## TASK TO COMPLETE
Report every line of the records beneath this task that holds the string "Counseling".

## DATA TO PROCESS
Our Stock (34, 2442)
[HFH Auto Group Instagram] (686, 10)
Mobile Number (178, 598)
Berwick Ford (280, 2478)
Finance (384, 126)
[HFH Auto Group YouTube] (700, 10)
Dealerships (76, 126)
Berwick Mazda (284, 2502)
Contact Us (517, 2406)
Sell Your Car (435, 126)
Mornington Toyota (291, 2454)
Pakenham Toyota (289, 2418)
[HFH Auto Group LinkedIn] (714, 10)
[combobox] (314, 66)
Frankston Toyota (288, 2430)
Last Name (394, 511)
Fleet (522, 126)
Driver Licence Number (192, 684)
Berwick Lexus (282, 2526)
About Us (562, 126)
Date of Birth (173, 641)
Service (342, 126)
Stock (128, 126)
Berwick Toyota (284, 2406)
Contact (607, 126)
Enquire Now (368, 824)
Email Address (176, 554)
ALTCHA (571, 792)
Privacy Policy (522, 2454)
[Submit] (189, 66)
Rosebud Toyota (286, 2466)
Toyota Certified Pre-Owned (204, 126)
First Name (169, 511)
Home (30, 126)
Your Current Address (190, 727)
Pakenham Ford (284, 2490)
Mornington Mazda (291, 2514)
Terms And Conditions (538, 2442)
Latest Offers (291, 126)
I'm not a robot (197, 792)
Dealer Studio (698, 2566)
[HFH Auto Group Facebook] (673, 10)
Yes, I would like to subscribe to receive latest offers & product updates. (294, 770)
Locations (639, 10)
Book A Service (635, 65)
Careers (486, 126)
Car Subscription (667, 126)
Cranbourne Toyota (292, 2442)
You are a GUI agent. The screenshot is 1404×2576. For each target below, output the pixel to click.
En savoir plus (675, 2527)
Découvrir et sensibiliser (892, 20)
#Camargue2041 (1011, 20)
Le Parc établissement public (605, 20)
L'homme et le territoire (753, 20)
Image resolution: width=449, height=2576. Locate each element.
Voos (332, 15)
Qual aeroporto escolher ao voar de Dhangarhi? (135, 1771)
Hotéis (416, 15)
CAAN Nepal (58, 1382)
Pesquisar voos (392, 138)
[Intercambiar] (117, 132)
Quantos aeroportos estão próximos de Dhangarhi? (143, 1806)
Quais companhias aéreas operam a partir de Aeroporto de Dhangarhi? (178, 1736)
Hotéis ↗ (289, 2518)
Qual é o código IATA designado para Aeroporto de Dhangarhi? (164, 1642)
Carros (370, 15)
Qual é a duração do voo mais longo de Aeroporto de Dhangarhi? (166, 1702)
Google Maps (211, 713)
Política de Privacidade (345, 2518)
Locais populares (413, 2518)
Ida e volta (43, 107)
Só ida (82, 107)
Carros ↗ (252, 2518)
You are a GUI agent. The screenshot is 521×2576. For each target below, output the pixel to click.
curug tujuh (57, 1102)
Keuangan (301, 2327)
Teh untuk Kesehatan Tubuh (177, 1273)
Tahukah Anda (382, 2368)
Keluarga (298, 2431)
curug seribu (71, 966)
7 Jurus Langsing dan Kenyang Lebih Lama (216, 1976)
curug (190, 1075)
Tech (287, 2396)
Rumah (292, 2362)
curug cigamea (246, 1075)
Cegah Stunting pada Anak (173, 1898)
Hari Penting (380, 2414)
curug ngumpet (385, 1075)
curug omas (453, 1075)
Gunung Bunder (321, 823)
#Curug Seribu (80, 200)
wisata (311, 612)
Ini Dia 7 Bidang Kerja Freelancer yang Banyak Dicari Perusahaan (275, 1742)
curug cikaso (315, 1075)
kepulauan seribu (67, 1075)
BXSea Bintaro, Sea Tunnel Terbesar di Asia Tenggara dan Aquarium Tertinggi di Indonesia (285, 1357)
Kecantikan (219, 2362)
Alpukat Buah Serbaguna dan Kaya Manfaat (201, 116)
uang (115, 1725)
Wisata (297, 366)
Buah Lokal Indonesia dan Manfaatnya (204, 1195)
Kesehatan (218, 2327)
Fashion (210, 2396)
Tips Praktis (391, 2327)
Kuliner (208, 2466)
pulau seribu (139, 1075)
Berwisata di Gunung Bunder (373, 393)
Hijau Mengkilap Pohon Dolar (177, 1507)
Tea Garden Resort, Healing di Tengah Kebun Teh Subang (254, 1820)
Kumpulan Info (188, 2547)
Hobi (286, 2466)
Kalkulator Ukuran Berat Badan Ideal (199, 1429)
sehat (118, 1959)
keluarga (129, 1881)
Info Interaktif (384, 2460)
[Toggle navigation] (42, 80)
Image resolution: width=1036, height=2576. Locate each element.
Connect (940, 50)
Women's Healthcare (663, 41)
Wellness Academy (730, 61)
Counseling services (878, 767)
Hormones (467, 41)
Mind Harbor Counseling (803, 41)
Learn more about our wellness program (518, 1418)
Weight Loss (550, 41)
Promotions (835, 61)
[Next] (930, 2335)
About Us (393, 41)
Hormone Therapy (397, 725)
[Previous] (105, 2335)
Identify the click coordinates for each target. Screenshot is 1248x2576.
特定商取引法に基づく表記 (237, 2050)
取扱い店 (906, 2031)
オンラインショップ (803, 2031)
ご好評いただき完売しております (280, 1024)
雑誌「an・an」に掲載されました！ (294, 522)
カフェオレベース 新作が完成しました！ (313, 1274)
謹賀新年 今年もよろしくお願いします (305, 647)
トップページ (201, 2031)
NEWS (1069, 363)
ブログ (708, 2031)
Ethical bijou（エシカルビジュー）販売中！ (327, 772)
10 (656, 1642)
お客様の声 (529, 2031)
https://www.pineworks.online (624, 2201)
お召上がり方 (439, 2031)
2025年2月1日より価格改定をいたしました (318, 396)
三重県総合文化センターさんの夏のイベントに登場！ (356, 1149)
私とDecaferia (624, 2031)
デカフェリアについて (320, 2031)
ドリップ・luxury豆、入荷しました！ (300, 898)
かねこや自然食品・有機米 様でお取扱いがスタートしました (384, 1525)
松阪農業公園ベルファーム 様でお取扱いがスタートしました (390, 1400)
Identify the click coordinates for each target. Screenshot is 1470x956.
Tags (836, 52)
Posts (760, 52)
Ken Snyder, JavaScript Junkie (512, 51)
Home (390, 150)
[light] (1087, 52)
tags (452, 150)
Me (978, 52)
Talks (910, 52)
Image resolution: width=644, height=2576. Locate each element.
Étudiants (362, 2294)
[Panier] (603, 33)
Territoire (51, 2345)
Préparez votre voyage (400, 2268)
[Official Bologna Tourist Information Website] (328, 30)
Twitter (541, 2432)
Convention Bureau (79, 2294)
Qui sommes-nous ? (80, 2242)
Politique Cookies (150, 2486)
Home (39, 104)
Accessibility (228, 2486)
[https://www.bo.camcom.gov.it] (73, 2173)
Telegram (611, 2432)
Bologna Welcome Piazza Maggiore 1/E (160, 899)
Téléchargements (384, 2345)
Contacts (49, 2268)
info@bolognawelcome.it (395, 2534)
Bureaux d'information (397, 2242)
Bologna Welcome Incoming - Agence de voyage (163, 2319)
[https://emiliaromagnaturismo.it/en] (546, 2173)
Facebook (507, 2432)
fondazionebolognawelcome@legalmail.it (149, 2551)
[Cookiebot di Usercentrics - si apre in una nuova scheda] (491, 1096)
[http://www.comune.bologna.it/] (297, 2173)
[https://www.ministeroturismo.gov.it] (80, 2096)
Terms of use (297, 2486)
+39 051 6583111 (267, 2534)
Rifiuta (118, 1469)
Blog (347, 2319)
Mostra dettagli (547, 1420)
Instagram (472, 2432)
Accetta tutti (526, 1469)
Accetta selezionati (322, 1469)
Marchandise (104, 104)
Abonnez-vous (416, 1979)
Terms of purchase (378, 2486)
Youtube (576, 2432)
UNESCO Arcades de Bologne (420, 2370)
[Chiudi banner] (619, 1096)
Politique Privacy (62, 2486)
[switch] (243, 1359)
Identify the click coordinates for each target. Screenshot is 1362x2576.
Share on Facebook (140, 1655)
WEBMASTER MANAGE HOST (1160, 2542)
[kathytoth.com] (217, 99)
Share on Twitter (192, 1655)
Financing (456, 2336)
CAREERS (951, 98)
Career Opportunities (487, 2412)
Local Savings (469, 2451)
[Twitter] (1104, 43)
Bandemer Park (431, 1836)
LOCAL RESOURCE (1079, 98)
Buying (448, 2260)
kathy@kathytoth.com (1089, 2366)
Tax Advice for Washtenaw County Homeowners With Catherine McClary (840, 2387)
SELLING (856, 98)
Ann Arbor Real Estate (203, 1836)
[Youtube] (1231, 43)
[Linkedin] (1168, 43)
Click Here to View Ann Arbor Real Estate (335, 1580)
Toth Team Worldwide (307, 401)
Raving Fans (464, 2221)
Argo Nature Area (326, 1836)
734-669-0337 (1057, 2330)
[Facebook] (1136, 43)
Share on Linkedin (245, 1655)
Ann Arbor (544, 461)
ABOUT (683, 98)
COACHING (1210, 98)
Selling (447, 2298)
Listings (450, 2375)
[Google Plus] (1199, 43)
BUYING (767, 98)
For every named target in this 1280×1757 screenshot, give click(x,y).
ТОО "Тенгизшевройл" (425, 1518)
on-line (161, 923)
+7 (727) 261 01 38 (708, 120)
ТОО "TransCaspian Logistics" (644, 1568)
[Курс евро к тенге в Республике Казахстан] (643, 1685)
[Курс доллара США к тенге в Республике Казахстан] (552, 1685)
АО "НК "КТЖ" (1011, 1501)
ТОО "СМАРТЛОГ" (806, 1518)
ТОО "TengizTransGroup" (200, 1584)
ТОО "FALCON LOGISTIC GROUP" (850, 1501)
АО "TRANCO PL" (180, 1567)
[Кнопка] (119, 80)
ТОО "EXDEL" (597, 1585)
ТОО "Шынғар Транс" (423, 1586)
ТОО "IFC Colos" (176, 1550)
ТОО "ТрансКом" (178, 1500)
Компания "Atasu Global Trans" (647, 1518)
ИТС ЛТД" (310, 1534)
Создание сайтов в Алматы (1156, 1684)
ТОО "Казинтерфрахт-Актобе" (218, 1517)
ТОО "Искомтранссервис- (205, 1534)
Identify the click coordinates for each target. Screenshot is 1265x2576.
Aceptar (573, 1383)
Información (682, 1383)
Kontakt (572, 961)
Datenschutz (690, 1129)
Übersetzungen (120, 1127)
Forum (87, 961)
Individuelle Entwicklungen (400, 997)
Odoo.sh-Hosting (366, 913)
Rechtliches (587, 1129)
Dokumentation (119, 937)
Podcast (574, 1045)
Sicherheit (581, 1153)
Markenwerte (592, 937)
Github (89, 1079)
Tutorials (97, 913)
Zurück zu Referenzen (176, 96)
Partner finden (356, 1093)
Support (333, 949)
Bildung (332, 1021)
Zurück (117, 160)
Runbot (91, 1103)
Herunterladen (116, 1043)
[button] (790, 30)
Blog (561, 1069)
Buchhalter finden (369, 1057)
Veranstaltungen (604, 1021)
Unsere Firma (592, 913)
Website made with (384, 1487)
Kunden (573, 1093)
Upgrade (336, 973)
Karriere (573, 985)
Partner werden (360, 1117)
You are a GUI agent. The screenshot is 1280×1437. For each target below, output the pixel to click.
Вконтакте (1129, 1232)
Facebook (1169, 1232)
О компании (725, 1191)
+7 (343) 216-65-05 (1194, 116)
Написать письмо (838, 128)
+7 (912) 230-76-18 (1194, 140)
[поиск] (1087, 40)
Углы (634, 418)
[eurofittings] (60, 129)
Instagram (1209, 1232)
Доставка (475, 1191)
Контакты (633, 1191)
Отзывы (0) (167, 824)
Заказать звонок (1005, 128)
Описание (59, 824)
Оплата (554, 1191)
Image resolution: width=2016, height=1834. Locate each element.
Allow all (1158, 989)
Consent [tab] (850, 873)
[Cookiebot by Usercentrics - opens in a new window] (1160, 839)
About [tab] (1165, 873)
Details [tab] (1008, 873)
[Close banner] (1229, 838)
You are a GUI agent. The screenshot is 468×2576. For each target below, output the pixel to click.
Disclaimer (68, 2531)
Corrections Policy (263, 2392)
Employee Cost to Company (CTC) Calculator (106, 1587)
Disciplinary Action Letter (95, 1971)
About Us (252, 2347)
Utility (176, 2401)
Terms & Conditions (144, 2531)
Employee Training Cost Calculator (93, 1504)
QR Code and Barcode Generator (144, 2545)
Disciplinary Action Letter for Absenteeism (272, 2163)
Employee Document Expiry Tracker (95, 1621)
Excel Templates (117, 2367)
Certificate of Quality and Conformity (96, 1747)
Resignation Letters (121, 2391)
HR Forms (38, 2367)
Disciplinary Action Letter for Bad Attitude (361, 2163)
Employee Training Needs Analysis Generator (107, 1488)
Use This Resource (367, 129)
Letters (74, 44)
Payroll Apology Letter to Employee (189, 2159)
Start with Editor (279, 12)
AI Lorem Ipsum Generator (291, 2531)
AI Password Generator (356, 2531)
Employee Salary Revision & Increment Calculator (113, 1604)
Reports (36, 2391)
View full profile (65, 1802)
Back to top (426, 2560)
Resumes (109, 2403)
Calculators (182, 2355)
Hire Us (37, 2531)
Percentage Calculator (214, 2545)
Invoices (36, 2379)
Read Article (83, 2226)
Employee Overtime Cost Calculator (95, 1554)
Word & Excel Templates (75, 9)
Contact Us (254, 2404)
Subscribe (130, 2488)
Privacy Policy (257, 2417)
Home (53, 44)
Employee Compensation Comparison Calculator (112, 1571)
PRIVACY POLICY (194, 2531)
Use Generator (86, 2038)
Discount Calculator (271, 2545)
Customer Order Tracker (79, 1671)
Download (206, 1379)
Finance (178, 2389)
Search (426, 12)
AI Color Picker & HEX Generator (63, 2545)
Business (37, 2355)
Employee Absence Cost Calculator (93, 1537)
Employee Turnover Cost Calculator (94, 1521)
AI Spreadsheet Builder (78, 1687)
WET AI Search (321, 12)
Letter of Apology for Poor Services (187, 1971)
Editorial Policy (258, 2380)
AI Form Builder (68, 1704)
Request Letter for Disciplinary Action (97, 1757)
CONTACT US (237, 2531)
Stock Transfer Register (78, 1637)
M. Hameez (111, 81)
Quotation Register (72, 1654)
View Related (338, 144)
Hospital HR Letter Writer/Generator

## EXERCISE RESPONSE
Counseling services (878, 767)
Mind Harbor Counseling (803, 41)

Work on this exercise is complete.